What you have to do
Below are some entries. Return exactly the lines from the one with "Given: Switch to Small icons view" through the final line, leaving out any pictures.
-.-.-
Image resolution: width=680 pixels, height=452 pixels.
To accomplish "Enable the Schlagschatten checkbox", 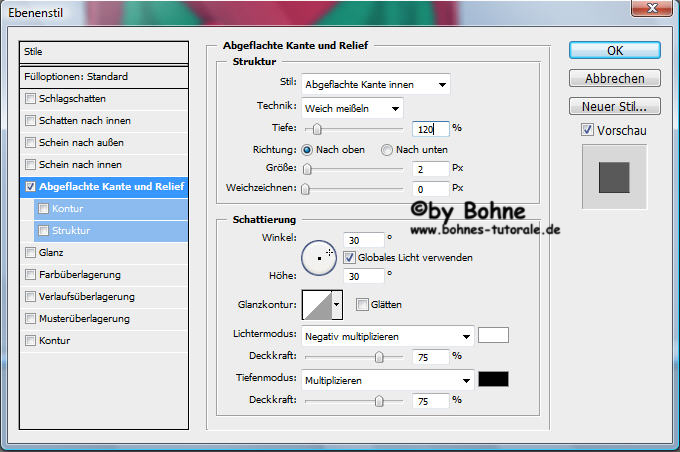I will point(31,99).
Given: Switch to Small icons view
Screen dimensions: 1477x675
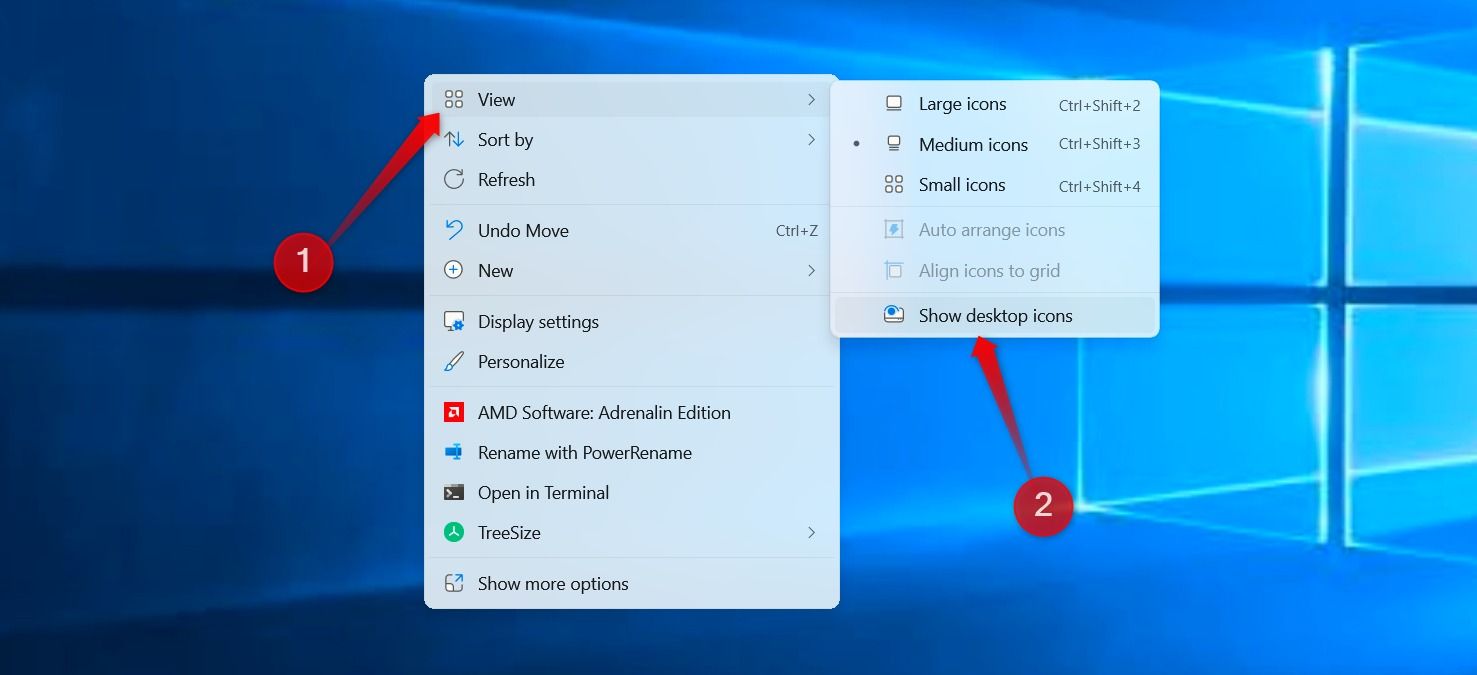Looking at the screenshot, I should click(x=961, y=185).
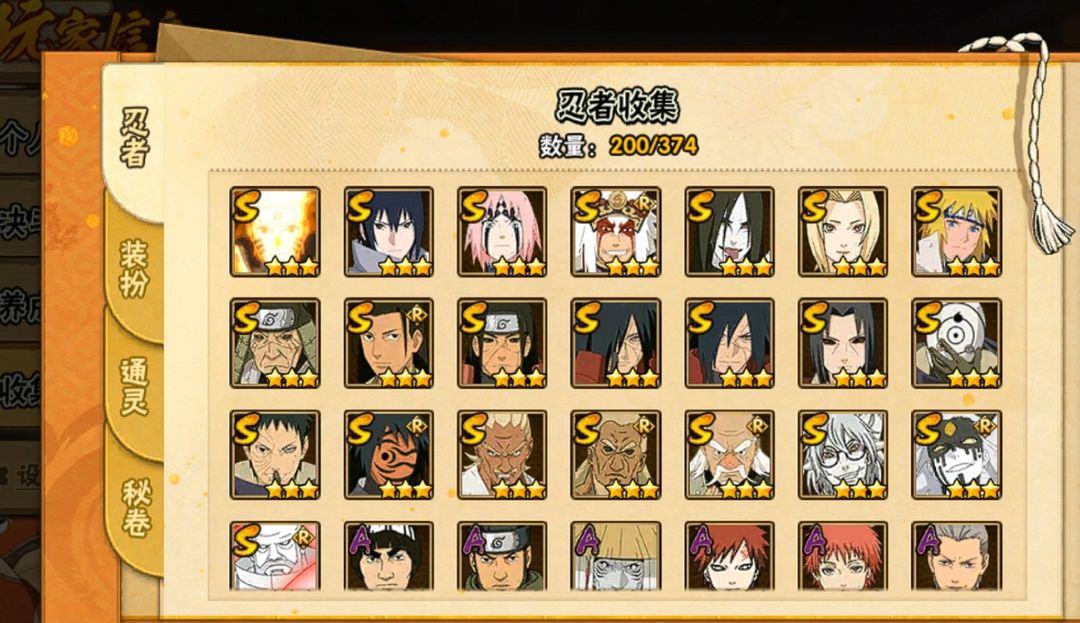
-.-.-
Written reply
Given: Switch to Small icons view
Screen dimensions: 1477x675
Looking at the screenshot, I should click(x=961, y=185).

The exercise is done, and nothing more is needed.